[Extract Boundary: Start]

Appaloosa—Ed Harris, Viggo Mortensen, Renee Zellweger, Jeremy Irons, Lance Hendrickson (2008; Dir: Ed Harris)
[after a shoot-out]
Everett Hitch: That was quick.
Virgil Cole: Yeah, everybody could shoot.
Beautifully shot in New Mexico, with lots of sepia tones, period details and the appropriate amount of dust. Excellent production design, with a lot of attention to detail. The story doesn’t have a lot of depth, though, and many of the film’s weaknesses seem to come from the underlying material, a novel by Robert Parker.
Partners Virgil Cole (Ed Harris) and Everett Hitch (Viggo Mortensen), of whom Cole is the dominant partner, come to the town of Appaloosa at the invitation of the town fathers to deal with local rancher/rustler/gang leader Randall Bragg (Jeremy Irons) and his numerous thugs. Villain Bragg seems tubercular and just unnecessarily nasty. Harris’s supposed principal character Virgil Cole needs more development, although his reading of Emerson and attempts to develop a larger vocabulary are good touches. Irons and Harris seem too old, although western villains are frequently older (e.g., Michael Gambon in Open Range, Brian Dennehy in Silverado, and Gene Hackman in Unforgiven), and John Wayne, Clint Eastwood, and Gary Cooper certainly weren’t young in some of their greatest westerns. That seems to indicate that Harris, or maybe just the way his part is written, doesn’t have the moral or dramatic heft to make his character more compelling or believable.

[Extract Boundary: End]
[Information provided Boundary: Start]

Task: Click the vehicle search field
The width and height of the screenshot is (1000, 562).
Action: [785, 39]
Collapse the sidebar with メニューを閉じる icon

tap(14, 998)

[Information provided Boundary: End]

* [Activity]: According to the Appaloosa review, what underlying material is the film based on? The records have nothing to do with the review.

* [Solution]: A novel by Robert Parker.